→ **CHALLENGE**:
Can you arrange the lines from the one with "818x620 pixels. Task: Bookmark" to the one with "Action: coord(693,70)", both included, as a JSON list of strings, one string per line and no blank lines?

→ **DATA SUPPLIED**:
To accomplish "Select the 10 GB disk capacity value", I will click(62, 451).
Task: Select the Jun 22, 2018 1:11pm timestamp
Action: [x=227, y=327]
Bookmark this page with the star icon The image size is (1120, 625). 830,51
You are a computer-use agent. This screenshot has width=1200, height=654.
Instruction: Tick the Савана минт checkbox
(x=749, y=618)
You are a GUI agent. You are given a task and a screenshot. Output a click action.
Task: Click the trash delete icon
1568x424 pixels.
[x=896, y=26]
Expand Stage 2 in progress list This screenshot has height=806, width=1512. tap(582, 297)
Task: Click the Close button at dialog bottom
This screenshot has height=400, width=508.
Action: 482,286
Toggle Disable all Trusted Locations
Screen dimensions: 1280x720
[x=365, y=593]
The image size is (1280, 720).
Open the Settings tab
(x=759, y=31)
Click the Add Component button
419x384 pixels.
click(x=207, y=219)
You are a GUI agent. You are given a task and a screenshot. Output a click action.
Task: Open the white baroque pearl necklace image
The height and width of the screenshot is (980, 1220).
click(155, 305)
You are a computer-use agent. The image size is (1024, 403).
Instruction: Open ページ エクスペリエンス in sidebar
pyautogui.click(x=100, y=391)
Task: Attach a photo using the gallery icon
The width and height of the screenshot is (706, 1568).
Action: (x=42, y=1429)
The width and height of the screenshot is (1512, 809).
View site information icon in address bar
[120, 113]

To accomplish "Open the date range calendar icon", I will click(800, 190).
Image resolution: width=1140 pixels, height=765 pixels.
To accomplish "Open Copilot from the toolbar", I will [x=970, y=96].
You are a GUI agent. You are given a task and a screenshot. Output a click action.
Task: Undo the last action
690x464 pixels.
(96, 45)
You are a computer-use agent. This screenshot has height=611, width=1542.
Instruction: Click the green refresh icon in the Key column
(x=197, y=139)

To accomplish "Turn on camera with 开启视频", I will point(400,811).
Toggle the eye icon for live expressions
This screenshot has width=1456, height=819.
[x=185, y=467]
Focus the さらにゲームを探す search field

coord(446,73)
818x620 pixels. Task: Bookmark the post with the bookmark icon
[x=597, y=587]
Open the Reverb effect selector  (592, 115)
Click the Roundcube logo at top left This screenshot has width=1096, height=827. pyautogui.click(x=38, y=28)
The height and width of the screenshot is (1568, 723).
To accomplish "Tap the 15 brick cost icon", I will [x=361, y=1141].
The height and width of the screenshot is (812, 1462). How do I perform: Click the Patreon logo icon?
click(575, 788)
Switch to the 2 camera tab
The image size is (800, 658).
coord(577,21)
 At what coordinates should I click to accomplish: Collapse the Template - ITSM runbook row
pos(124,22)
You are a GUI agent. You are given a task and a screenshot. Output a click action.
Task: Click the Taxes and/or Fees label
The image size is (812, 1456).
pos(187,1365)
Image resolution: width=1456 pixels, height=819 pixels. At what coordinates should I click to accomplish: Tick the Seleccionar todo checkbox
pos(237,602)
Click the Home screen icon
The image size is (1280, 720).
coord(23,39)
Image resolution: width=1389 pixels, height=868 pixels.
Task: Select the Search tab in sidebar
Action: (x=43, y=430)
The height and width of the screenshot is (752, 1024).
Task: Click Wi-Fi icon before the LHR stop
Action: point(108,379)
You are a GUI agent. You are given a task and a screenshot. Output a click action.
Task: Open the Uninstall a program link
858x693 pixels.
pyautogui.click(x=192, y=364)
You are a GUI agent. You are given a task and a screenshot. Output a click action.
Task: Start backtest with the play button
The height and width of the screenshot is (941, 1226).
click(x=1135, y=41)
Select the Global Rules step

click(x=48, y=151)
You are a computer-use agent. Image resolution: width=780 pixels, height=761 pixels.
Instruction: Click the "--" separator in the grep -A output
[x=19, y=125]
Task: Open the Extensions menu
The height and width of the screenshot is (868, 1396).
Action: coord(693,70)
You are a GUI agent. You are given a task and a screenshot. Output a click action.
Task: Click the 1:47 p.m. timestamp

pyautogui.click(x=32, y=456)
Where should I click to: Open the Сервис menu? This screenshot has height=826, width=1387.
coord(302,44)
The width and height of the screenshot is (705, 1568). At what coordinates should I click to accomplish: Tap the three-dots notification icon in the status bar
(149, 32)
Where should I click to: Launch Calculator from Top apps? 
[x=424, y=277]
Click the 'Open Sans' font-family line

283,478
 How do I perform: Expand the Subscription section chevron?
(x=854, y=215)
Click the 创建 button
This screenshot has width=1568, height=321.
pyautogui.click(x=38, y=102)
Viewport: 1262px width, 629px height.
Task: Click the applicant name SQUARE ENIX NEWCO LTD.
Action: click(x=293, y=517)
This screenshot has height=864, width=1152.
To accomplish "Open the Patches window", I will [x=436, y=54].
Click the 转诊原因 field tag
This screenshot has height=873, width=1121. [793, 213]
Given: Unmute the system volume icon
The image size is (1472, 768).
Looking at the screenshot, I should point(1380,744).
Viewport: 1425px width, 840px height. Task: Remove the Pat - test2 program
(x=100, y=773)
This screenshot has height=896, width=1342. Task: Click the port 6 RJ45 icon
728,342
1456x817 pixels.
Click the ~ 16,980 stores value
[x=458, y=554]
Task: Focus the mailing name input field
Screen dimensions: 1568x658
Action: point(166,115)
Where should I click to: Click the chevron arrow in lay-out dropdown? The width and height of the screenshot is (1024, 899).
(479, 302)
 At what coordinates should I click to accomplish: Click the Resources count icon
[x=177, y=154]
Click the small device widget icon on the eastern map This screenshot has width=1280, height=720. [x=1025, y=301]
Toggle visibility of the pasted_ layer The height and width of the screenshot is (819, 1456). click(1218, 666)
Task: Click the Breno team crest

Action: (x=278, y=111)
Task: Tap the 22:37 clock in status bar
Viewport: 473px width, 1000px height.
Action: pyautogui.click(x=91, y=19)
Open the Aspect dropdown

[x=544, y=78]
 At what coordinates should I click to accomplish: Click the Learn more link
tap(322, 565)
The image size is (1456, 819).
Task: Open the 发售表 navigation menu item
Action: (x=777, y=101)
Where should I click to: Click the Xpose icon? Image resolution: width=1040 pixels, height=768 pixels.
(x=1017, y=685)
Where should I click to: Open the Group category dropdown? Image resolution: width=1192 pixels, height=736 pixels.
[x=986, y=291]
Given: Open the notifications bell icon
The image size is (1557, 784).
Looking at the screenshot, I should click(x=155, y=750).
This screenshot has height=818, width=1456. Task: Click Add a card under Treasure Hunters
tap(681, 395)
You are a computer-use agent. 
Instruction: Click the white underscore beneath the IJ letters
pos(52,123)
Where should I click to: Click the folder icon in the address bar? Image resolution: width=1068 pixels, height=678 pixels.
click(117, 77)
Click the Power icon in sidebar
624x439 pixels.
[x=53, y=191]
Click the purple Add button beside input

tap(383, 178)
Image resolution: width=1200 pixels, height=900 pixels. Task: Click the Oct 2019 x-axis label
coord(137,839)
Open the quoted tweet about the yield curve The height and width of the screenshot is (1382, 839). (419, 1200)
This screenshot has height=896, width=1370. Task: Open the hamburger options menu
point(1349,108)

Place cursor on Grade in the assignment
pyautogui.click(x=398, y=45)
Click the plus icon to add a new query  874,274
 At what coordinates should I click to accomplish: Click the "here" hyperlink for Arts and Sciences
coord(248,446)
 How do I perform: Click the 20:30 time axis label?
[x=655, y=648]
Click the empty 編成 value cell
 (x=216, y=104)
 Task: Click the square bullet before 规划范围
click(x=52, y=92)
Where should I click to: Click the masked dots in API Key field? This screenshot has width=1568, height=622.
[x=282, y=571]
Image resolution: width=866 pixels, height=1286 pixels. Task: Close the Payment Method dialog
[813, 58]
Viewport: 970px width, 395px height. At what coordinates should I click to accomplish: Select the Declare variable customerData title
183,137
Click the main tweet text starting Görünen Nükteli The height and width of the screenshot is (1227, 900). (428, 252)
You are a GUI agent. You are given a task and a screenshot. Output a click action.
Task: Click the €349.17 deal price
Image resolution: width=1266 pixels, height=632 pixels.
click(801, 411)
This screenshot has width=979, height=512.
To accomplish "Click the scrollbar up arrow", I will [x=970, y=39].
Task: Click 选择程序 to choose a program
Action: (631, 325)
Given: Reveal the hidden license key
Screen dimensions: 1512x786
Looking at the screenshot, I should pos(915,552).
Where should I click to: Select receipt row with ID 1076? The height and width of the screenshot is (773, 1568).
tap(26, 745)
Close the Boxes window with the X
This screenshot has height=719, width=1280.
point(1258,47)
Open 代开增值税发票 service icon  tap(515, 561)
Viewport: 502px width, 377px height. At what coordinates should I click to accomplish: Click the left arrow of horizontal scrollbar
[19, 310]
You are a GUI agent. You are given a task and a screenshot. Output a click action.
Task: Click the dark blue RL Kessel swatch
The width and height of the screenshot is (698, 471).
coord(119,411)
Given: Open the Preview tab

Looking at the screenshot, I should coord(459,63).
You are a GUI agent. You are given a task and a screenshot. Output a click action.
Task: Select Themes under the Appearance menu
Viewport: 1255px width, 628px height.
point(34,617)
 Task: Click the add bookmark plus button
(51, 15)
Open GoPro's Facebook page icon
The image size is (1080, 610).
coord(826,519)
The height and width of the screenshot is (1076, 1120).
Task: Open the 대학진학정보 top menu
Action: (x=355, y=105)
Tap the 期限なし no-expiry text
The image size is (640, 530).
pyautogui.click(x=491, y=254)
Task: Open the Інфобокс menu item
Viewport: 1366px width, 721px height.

→ **COMPLETE OUTPUT**:
[
  "818x620 pixels. Task: Bookmark the post with the bookmark icon",
  "[x=597, y=587]",
  "Open the Reverb effect selector  (592, 115)",
  "Click the Roundcube logo at top left This screenshot has width=1096, height=827. pyautogui.click(x=38, y=28)",
  "The height and width of the screenshot is (1568, 723).",
  "To accomplish \"Tap the 15 brick cost icon\", I will [x=361, y=1141].",
  "The height and width of the screenshot is (812, 1462). How do I perform: Click the Patreon logo icon?",
  "click(575, 788)",
  "Switch to the 2 camera tab",
  "The image size is (800, 658).",
  "coord(577,21)",
  " At what coordinates should I click to accomplish: Collapse the Template - ITSM runbook row",
  "pos(124,22)",
  "You are a GUI agent. You are given a task and a screenshot. Output a click action.",
  "Task: Click the Taxes and/or Fees label",
  "The image size is (812, 1456).",
  "pos(187,1365)",
  "Image resolution: width=1456 pixels, height=819 pixels. At what coordinates should I click to accomplish: Tick the Seleccionar todo checkbox",
  "pos(237,602)",
  "Click the Home screen icon",
  "The image size is (1280, 720).",
  "coord(23,39)",
  "Image resolution: width=1389 pixels, height=868 pixels.",
  "Task: Select the Search tab in sidebar",
  "Action: (x=43, y=430)",
  "The height and width of the screenshot is (752, 1024).",
  "Task: Click Wi-Fi icon before the LHR stop",
  "Action: point(108,379)",
  "You are a GUI agent. You are given a task and a screenshot. Output a click action.",
  "Task: Open the Uninstall a program link",
  "858x693 pixels.",
  "pyautogui.click(x=192, y=364)",
  "You are a GUI agent. You are given a task and a screenshot. Output a click action.",
  "Task: Start backtest with the play button",
  "The height and width of the screenshot is (941, 1226).",
  "click(x=1135, y=41)",
  "Select the Global Rules step",
  "click(x=48, y=151)",
  "You are a computer-use agent. Image resolution: width=780 pixels, height=761 pixels.",
  "Instruction: Click the \"--\" separator in the grep -A output",
  "[x=19, y=125]",
  "Task: Open the Extensions menu",
  "The height and width of the screenshot is (868, 1396).",
  "Action: coord(693,70)"
]